◆ **SOURCE TEXT**

However it must be stressed that efforts must be made to address any issues of difficulty in sibling relationships before the serious decision to place separately is made.

  5.3.10

Identifying who should be placed with whom if a sibling group needs to be split

  • Should not be purely based on who is together in foster care. This is likely to have been a resource-led decision;
  • What information has been gathered about levels of need of individual children, what are their wishes and feelings;
  • Permanence Planning Meeting to be held to discuss the children’s individual needs, sibling relationships and whether they should remain together or apart, as well as the permanence options for the children.
  5.3.11

Recording

It is vital that reasons for decisions about the placement of brothers and sisters are well recorded. Information should also be given to adopters and should be contained in the child’s life storybook and later life letter. When the children become adults, they may or may not agree that the right decision was made, but they should at least be assured that it was made with thought and care.

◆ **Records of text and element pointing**
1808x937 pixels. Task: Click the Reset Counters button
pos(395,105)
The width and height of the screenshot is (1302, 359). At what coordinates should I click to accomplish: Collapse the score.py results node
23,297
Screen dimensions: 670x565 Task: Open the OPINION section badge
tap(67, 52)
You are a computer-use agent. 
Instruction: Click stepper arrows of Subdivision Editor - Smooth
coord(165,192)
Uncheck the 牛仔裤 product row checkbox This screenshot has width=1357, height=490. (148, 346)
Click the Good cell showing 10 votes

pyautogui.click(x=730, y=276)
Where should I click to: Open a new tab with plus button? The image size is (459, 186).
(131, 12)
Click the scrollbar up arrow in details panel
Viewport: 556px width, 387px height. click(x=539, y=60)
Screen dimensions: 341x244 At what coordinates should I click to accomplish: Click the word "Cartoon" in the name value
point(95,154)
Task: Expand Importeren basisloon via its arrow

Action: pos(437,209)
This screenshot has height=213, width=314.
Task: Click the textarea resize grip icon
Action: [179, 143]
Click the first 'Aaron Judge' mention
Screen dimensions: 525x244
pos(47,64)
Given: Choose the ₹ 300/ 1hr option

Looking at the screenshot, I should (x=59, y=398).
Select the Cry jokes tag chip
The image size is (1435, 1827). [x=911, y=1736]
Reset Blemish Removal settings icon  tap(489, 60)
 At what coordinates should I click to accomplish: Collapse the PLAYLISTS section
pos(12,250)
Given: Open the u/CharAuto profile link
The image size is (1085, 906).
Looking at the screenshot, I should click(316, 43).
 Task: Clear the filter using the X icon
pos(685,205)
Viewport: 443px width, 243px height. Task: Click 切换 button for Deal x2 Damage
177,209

◆ **GOAL**
Output the passage on placing brothers and sisters together or apart in full, with no changes. This material was drawn from a separate source.

◆ **ANSWER TO THE PROBLEM**
However it must be stressed that efforts must be made to address any issues of difficulty in sibling relationships before the serious decision to place separately is made.

  5.3.10

Identifying who should be placed with whom if a sibling group needs to be split

  • Should not be purely based on who is together in foster care. This is likely to have been a resource-led decision;
  • What information has been gathered about levels of need of individual children, what are their wishes and feelings;
  • Permanence Planning Meeting to be held to discuss the children’s individual needs, sibling relationships and whether they should remain together or apart, as well as the permanence options for the children.
  5.3.11

Recording

It is vital that reasons for decisions about the placement of brothers and sisters are well recorded. Information should also be given to adopters and should be contained in the child’s life storybook and later life letter. When the children become adults, they may or may not agree that the right decision was made, but they should at least be assured that it was made with thought and care.